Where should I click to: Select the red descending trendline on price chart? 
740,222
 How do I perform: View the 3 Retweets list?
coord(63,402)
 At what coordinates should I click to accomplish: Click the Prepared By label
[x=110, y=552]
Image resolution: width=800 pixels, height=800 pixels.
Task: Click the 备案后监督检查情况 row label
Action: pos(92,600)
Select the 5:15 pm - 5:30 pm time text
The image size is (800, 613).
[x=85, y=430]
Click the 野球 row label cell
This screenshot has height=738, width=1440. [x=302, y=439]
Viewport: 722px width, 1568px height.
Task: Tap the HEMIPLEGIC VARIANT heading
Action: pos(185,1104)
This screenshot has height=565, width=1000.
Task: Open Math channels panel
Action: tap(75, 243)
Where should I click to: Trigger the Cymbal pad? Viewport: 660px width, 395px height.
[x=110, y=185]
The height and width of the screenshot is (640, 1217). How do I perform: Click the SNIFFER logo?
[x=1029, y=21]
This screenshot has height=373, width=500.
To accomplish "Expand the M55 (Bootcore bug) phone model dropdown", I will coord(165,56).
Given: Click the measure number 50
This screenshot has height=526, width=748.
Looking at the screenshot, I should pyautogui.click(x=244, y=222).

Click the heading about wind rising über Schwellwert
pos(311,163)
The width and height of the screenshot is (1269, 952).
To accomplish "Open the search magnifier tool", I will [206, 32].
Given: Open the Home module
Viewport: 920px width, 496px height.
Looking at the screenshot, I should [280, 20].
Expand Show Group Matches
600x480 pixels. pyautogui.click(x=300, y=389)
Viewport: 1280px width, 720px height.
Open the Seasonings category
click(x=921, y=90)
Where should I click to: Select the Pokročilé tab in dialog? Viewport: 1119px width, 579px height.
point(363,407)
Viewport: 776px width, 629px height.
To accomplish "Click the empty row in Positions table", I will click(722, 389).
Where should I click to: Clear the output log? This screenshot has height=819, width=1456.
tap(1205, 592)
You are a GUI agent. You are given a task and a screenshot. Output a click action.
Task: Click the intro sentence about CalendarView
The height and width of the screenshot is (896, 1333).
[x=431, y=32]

:::

EXERCISE ▸ Give an exact copy of every line from the one holding "Viewport: 1280px width, 720px height." through the end of the records, both included, and no other lines.

THE ANSWER ▸
Viewport: 1280px width, 720px height.
Open the Seasonings category
click(x=921, y=90)
Where should I click to: Select the Pokročilé tab in dialog? Viewport: 1119px width, 579px height.
point(363,407)
Viewport: 776px width, 629px height.
To accomplish "Click the empty row in Positions table", I will click(722, 389).
Where should I click to: Clear the output log? This screenshot has height=819, width=1456.
tap(1205, 592)
You are a GUI agent. You are given a task and a screenshot. Output a click action.
Task: Click the intro sentence about CalendarView
The height and width of the screenshot is (896, 1333).
[x=431, y=32]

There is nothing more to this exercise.